You are here: Known Vulnerabilities in Mozilla Products (Firefox 220.127.116.11) > MFSA 2008-13
Mozilla Foundation Security Advisory 2008-13
Title: Multiple XSS vulnerabilities from character encoding
Announced: March 25, 2008
Reporter: Alexey Proskuryakov, Yosuke Hasegawa, Simon Montagu
Products: Firefox, Thunderbird, SeaMonkey
Fixed in: Firefox 18.104.22.168
WebKit developer Alexey Proskuryakov reported that the Mozilla HTML parser treated the backspace character as whitespace contrary to the HTML specification and different from other browsers. This difference might lead to Cross-site Scripting (XSS) risks on sites which filtered input in accordance with the specification.
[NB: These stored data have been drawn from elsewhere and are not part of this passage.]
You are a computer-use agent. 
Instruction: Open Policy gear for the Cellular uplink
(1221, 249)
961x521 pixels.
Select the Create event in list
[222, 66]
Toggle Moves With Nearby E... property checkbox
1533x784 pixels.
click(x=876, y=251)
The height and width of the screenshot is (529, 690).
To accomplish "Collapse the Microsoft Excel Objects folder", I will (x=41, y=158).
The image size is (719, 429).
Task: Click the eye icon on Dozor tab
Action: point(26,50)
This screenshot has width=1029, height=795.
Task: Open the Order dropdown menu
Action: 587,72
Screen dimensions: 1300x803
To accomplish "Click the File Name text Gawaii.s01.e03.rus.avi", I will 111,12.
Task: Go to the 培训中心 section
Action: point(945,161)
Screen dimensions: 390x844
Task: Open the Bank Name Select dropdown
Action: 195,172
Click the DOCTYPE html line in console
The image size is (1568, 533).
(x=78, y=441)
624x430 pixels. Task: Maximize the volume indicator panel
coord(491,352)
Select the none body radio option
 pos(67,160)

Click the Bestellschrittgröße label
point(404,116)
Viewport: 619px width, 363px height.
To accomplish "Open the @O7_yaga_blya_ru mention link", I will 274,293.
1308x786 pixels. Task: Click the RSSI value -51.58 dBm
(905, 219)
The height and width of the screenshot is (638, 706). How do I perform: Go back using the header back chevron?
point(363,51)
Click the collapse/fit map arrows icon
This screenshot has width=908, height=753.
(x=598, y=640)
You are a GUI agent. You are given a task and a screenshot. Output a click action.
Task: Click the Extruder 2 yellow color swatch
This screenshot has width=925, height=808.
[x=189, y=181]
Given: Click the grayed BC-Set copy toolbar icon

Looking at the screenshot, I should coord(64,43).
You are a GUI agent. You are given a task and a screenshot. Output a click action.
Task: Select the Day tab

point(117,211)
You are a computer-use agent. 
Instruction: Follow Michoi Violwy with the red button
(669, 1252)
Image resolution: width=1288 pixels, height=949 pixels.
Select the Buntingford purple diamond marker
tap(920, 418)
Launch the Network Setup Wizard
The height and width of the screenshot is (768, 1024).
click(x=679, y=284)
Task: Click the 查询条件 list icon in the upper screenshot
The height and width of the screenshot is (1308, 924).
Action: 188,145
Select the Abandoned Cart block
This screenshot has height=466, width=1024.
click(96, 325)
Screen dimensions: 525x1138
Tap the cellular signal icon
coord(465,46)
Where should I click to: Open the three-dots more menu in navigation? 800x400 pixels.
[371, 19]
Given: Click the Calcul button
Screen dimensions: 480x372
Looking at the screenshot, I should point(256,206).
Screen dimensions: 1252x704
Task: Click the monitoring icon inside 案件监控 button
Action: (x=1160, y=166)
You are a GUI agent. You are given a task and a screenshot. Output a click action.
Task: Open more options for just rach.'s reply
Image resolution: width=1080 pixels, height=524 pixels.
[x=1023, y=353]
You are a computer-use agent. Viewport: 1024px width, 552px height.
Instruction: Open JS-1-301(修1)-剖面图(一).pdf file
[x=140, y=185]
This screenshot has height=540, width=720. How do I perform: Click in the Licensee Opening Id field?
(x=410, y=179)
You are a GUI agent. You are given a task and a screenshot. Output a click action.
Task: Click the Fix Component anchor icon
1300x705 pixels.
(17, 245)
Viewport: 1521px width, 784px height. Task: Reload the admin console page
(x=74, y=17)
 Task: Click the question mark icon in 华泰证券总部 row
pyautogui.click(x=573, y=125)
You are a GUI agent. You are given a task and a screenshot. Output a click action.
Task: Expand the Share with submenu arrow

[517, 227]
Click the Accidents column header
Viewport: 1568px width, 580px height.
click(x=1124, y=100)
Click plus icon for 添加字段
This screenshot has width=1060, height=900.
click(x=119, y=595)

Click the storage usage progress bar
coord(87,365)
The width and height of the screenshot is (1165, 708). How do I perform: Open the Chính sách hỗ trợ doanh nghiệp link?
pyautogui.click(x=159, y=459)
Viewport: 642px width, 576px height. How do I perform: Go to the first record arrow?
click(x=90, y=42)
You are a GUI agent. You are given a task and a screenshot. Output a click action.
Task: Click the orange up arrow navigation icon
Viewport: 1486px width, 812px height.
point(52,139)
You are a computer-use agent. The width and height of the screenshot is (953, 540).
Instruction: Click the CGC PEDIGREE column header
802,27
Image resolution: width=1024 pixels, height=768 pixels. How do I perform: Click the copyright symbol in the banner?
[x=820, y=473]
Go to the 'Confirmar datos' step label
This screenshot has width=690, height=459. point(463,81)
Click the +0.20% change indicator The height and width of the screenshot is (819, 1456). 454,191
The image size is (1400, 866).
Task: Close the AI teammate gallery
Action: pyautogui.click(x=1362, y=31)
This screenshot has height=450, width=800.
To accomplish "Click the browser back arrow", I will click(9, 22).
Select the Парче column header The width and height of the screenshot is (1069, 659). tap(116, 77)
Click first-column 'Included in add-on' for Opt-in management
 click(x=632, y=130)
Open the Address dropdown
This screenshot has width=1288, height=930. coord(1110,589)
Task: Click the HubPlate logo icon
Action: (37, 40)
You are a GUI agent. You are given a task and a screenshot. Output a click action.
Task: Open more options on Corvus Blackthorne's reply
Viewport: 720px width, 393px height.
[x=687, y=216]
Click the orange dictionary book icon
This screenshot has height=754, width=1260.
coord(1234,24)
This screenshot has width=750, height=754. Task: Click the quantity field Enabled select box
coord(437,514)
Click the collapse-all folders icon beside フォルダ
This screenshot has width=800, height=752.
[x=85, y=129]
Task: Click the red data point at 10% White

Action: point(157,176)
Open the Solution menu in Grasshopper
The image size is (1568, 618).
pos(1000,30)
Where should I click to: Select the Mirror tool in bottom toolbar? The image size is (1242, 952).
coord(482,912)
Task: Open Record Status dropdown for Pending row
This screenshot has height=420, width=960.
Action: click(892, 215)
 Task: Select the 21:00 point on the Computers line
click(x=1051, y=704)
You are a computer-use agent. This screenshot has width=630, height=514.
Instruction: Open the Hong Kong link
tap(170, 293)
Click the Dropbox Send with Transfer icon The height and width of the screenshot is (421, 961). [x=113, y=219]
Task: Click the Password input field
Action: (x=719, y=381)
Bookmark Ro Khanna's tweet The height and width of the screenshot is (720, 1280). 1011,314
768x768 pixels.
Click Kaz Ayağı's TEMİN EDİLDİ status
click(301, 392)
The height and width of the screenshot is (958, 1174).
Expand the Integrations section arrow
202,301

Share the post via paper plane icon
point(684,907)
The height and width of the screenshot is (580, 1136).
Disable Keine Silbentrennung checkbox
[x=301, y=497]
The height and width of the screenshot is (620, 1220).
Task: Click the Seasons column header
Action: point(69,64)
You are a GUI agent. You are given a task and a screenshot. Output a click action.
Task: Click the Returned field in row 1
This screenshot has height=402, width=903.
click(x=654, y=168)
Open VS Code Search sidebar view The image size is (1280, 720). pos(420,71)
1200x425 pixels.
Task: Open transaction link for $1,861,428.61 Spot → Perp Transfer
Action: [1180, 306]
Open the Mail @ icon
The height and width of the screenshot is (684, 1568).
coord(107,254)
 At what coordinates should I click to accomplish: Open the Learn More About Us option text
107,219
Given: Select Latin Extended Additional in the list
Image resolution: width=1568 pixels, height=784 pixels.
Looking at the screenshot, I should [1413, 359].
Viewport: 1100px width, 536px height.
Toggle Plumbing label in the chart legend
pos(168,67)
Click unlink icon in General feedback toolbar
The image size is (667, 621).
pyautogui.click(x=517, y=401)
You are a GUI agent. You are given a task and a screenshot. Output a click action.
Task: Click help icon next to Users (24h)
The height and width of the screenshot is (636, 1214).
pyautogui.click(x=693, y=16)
Yosuke Hasegawa reported a flaw in the way Mozilla parses the control character 0x80 under Shift_JIS encoding. This flaw could potentially be used to evade web-site input filters and result in a XSS attack hazard. While investigating, Mozilla developer Simon Montagu discovered several variants of this flaw involving zero-length non-ASCII sequences in ISO-2022-JP, ISO-2022-CN, ISO-2022-KR, and HZ-GB-2312.
These flaws were fixed in and prior to Firefox 22.214.171.124 but the announcement was held until other browser vendors could fix related flaws.